People here in Alberta, where I am, live dangerously on the idea that the oil in the sands will last forever and that the damage done by the foreign companies exploiting our resources won’t leave us with polluted fields and undrinkable water.
The spice oil must flow, eh?
My husband just rolled his eyes at the thought of Americans sneaking across the thousands of miles of largely unprotected border like Mexicans in Arizona.
Canada has a points system immigration system which basically has no use for anyone over the age of 42 who can’t speak English and/or French and isn’t skilled and/or a college graduate.
I actually squeaked under the wire on the points thing but fortunately marrying a Canadian meant I was able to get into a completely different immigration line – one that was no less tedious, incomprehensible and arbitrarily humiliating – but it was faster.

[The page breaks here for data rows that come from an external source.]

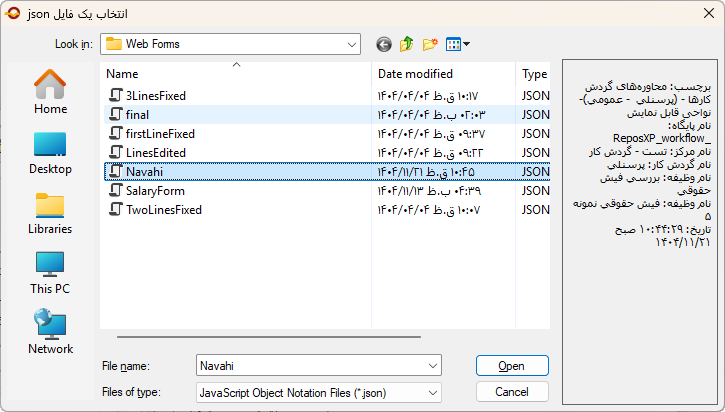Image resolution: width=725 pixels, height=412 pixels.
Task: Click the File name text field
Action: pos(308,365)
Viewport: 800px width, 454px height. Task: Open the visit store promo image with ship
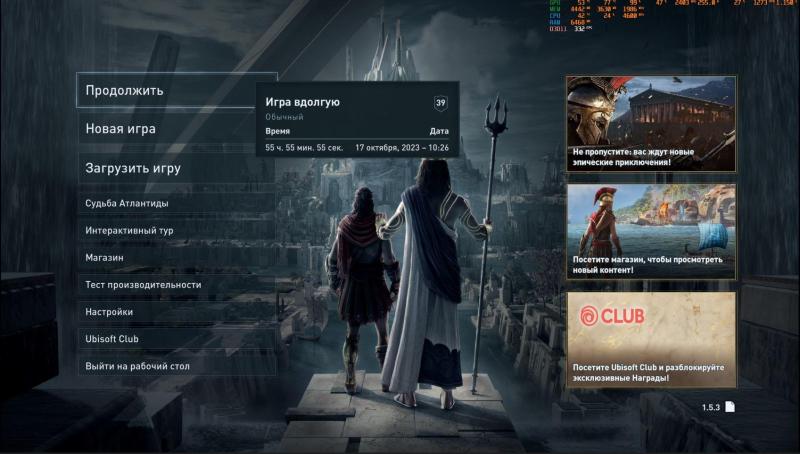click(651, 220)
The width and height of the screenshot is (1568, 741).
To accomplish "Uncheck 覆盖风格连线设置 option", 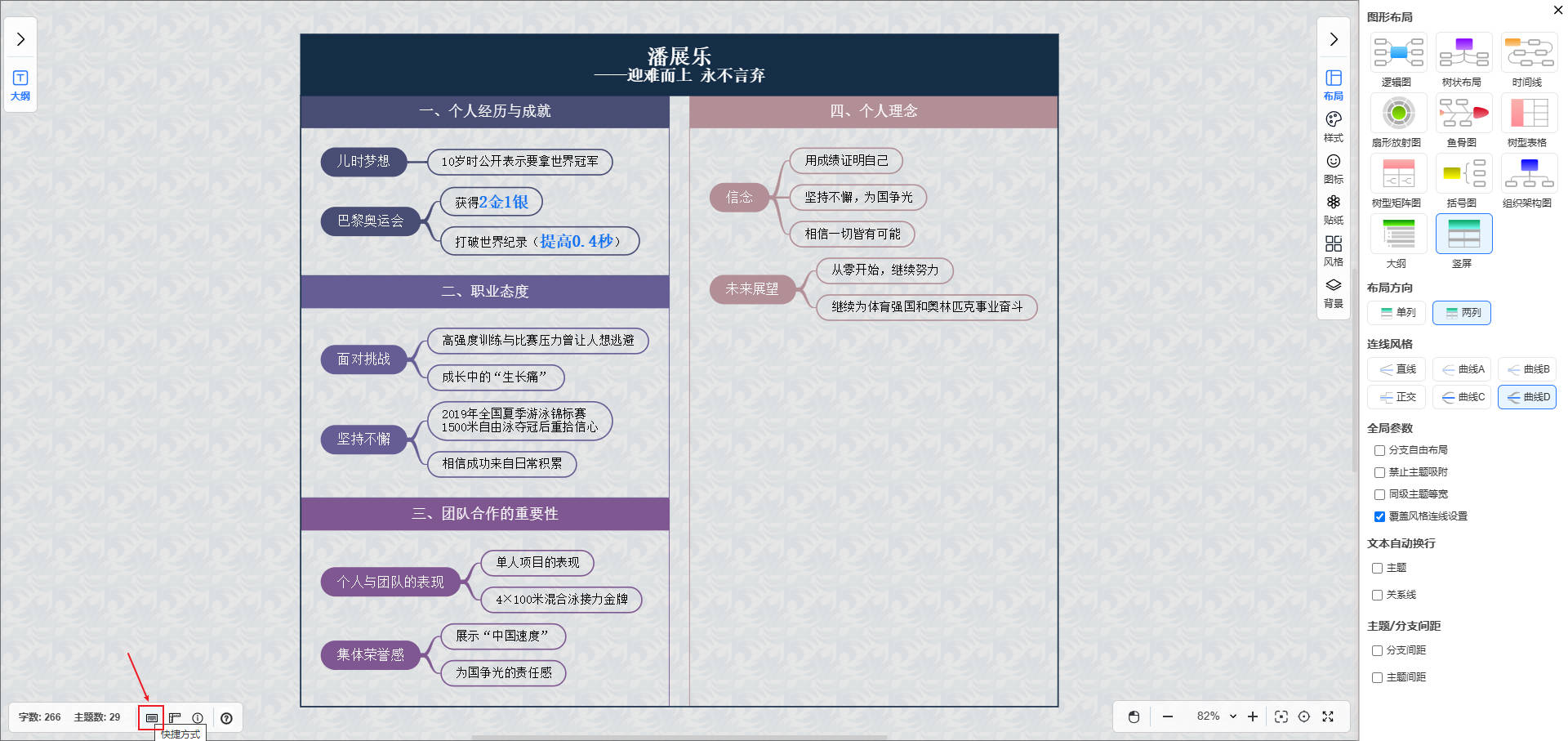I will pyautogui.click(x=1379, y=516).
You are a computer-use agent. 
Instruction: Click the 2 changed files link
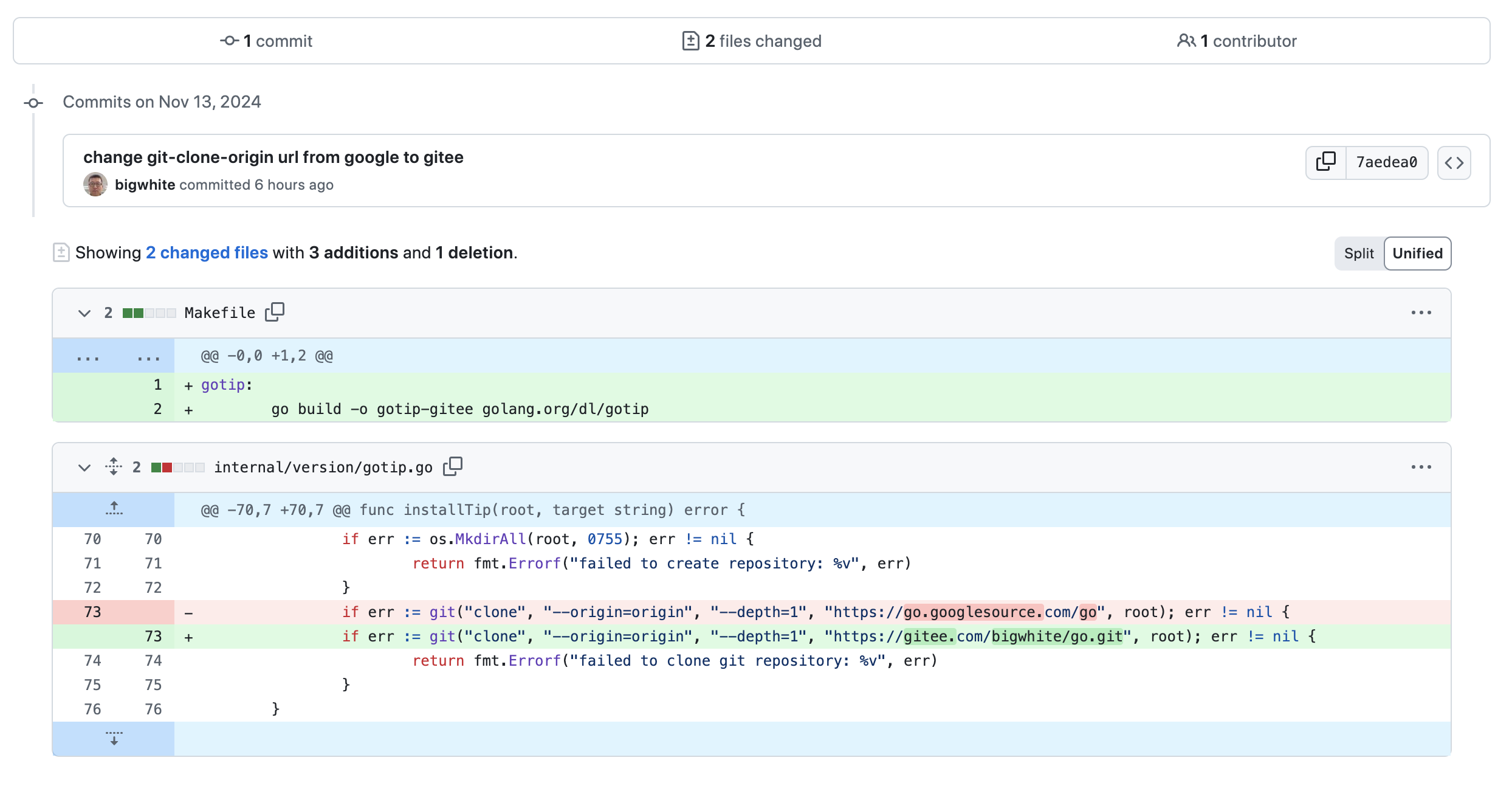point(207,253)
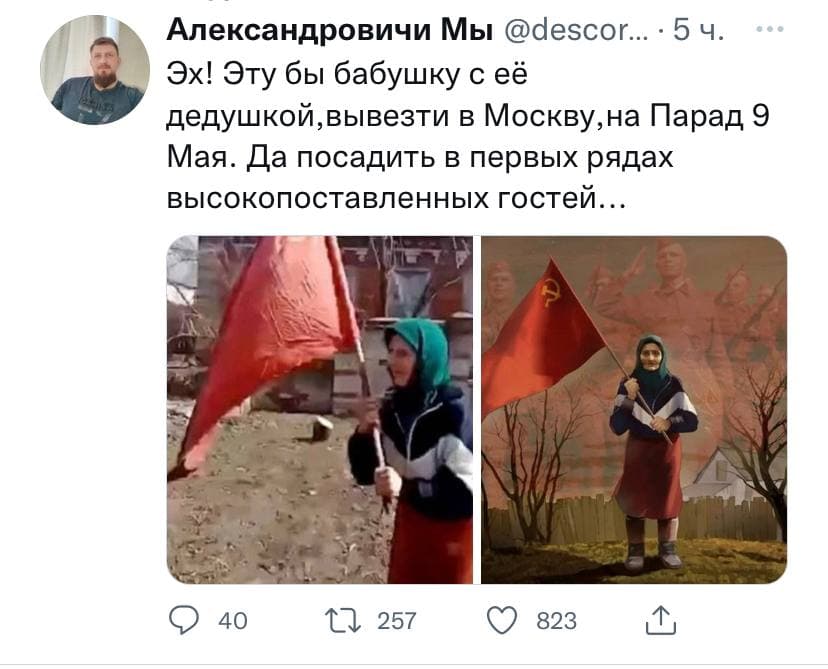Like the tweet with the heart icon
This screenshot has width=828, height=669.
pos(502,620)
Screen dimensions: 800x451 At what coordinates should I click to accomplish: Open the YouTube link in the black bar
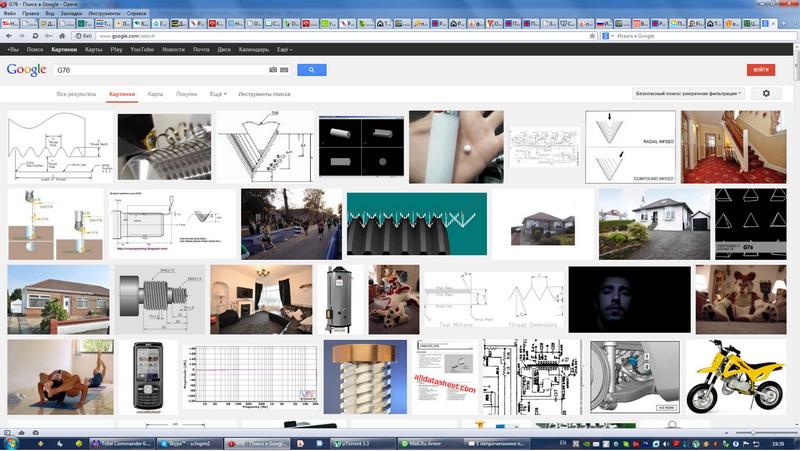pos(142,49)

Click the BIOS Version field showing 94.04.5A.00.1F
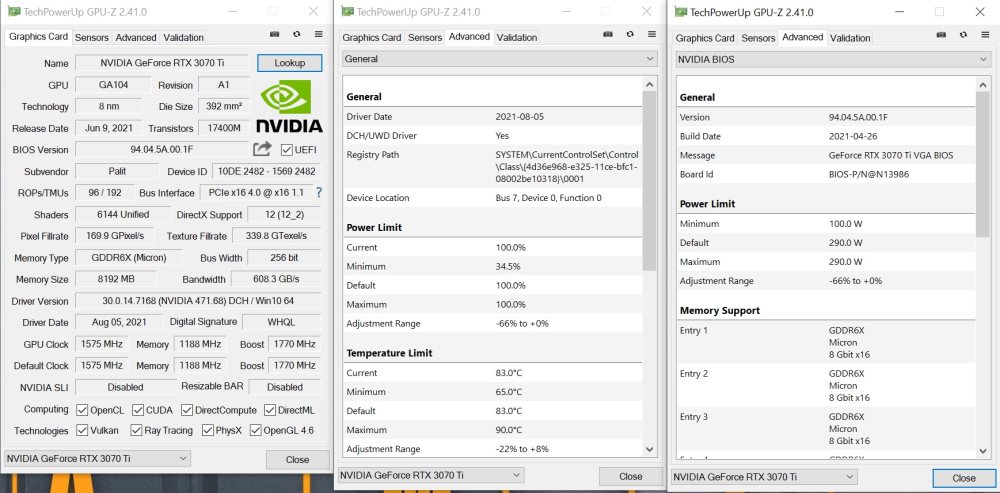point(160,150)
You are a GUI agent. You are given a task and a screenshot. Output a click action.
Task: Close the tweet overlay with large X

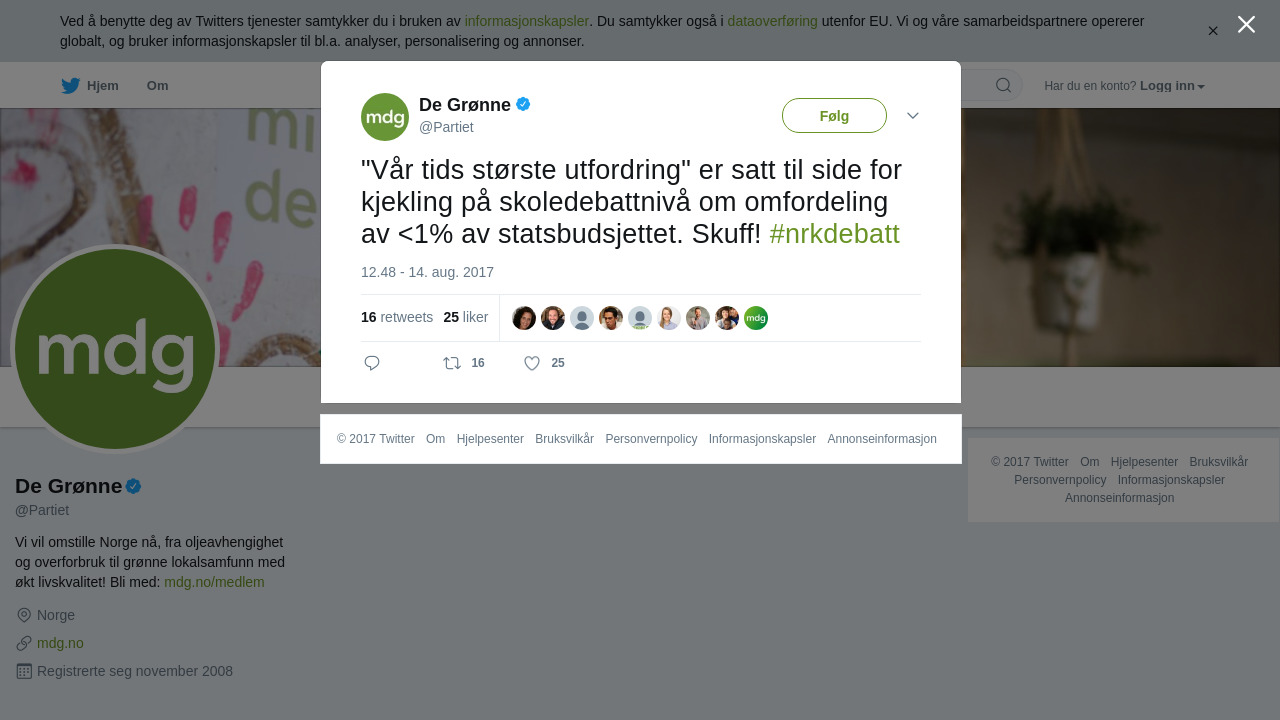(1246, 24)
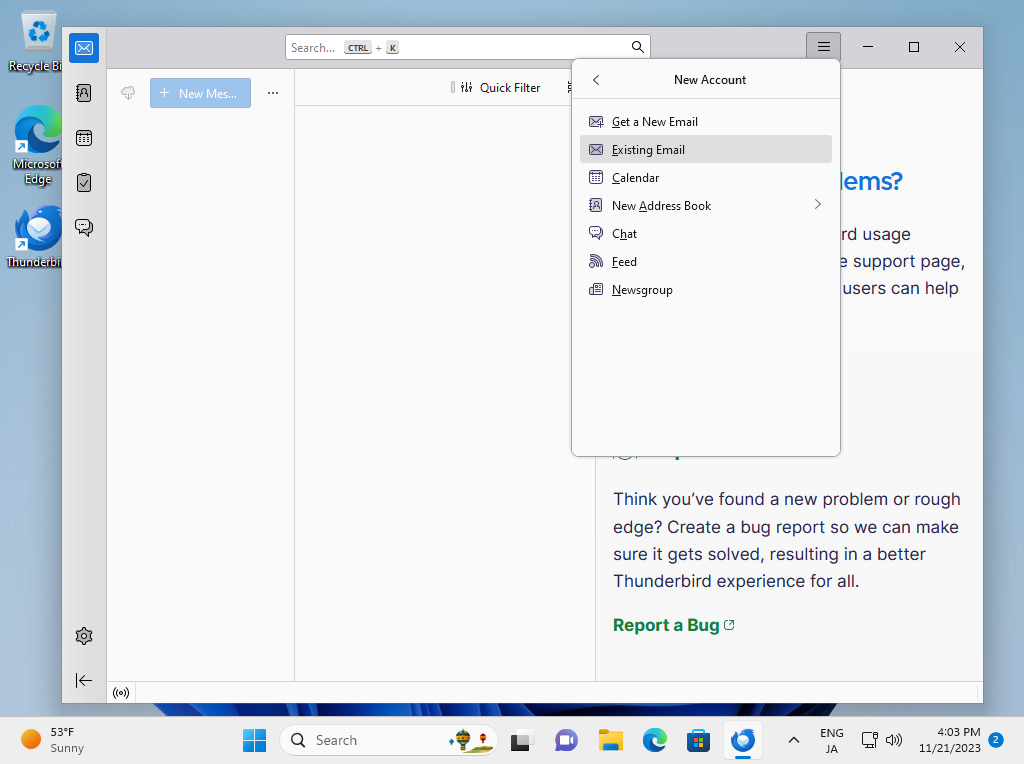Open Thunderbird Settings via the gear icon
1024x764 pixels.
(x=83, y=635)
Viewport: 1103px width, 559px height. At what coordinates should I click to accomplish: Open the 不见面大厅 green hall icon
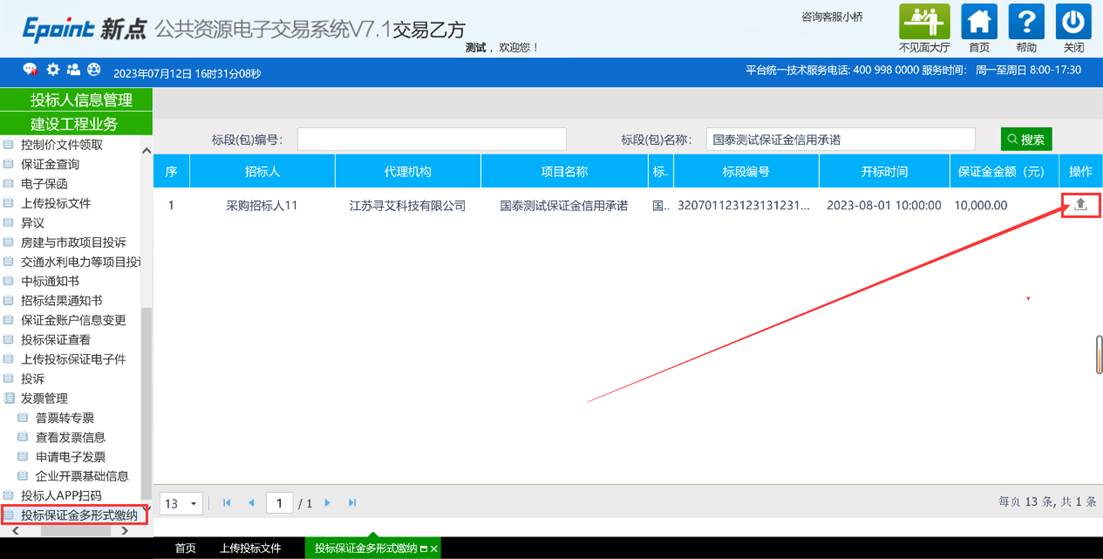[924, 22]
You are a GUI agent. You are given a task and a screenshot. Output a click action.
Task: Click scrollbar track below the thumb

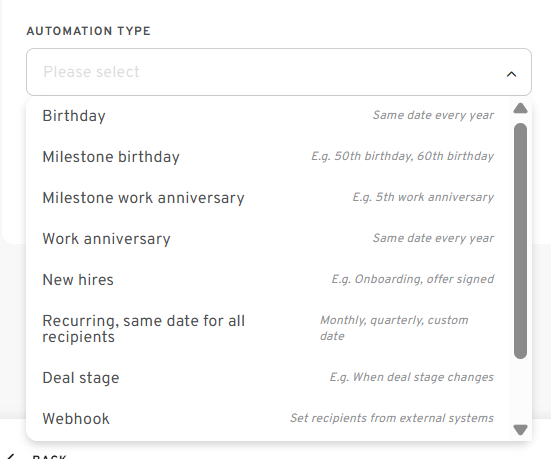tap(520, 390)
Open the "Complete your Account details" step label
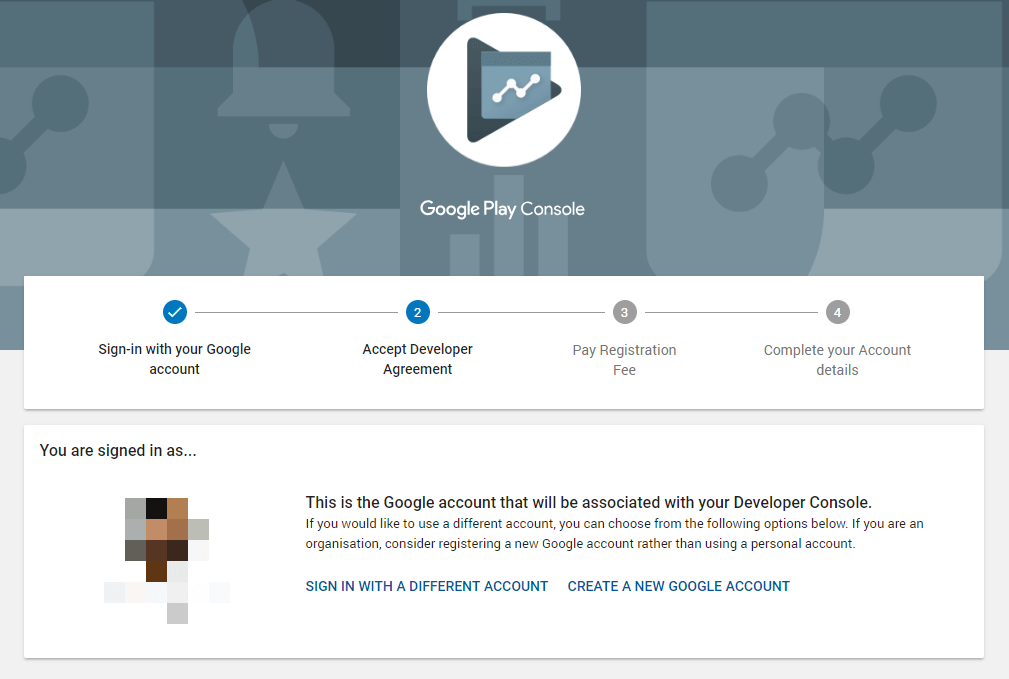 (x=838, y=360)
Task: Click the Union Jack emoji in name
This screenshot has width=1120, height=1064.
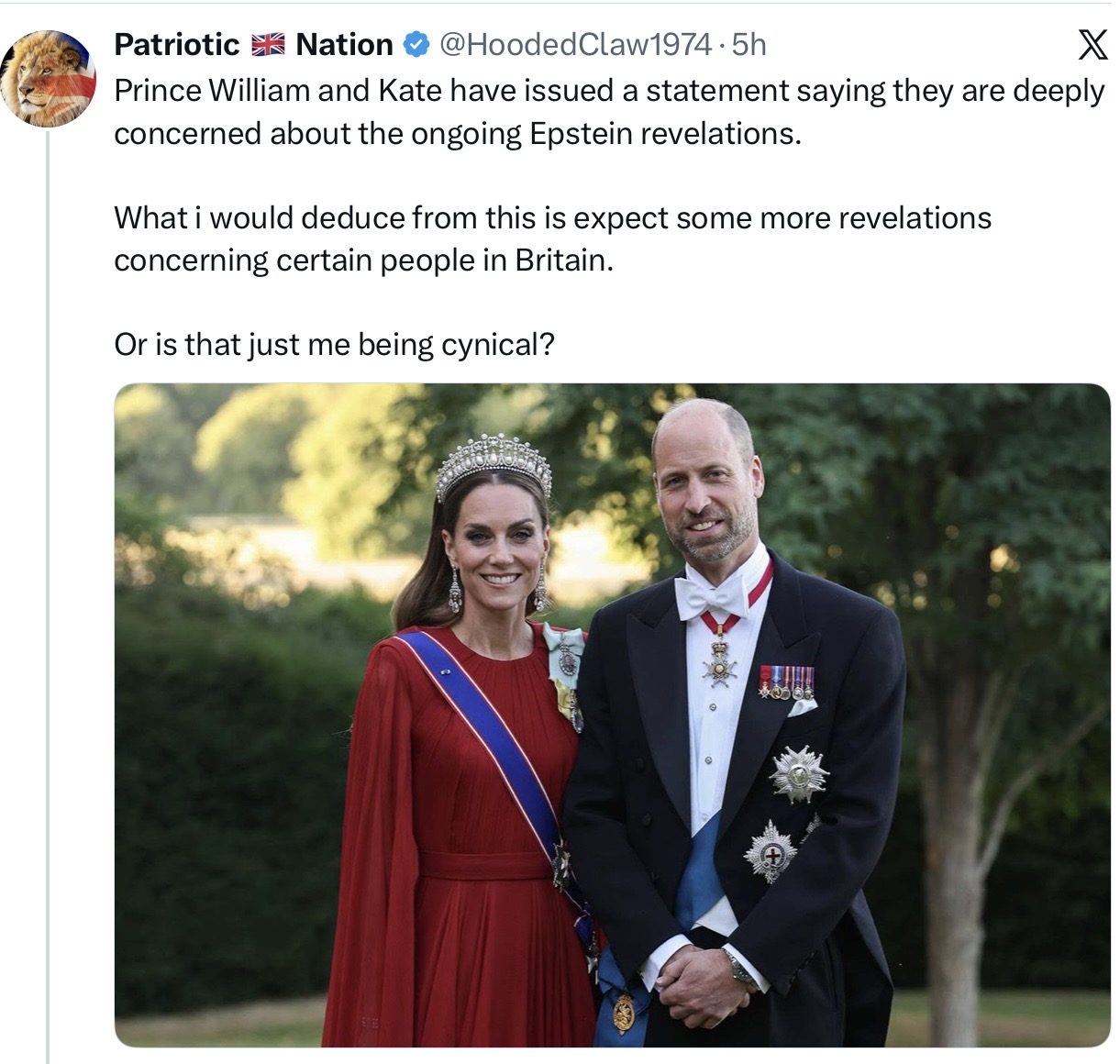Action: pyautogui.click(x=268, y=44)
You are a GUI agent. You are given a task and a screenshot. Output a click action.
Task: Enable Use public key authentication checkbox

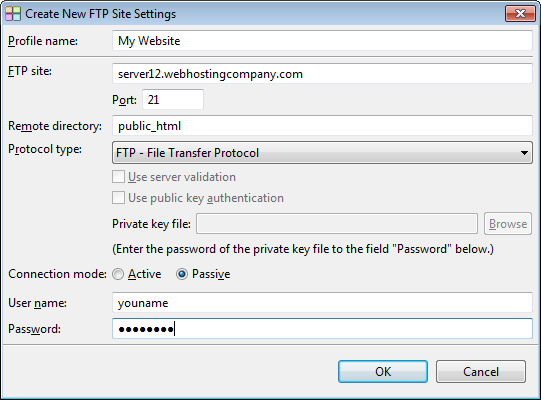[118, 198]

But I still can’t find work in my field – education – because the government has slashed funding and there are no teaching jobs to be found just about anywhere a person would want to live and work or anywhere they would die first before considering.
So I write for a blog that pays me peanuts and is, ironically, based out of California, and I teach yoga – not exactly Fortune 500 paying gigs.
Yes, there are jobs. Canadian Tire (think Kmart) is perpetually hiring as is the local Wal-Mart. You can wait tables just about anywhere and the 7-11 in town can never keep night managers. Hotels need housekeepers and if you are really a go-getter, you can probably hobble together two or three part time jobs which will just about pay the outrageous rents with enough left over to eat, pay utilities and cloth yourself. Just yourself. Try not to marry and especially don’t breed because daycare is scarce to non-existent and quite expensive.
But … you love Canada … right?
Yep, I do. But I am not average. I wasn’t an average American either. I live in the upper edges of the middle class. I am skilled and have two university degrees. My husband is an engineer in a field where more of them are retiring than entering.
And I didn’t come here for any reason other than being in love and wanting to spend my life with a guy who happened to be Canadian.
I know some people would regard that as something akin to winning the lottery, but life can be livable anywhere as long as your expectations are aligned with your reality and you don’t make the mistake of believing that salvation lies outside yourself.
*Tim Horton’s. Think fast food but waaaaay better than anything in the States. Seriously.
Hi
Im a British and Australian citizen who wants to emigrate to Canada. Im an airline pilot by profession, however in todays economic climate it is not a sort after profession.
I have both an Australian and British passport. I also have a degree in computer science but have been out of the industry for 9 years. Im 37 years of age and single.
How hard would it be for someone like me to emigrate and how long does the process take before being granted a permanant residency visa.
Thanks
Chris
If you go to the Canadian immigration website, they have a calculator for figuring out you eligibility. It’s kind of a points things. Age, education and skills are looked at. It would probably be easiest though to find an employer who could help you get a work visa and then residency. Good luck.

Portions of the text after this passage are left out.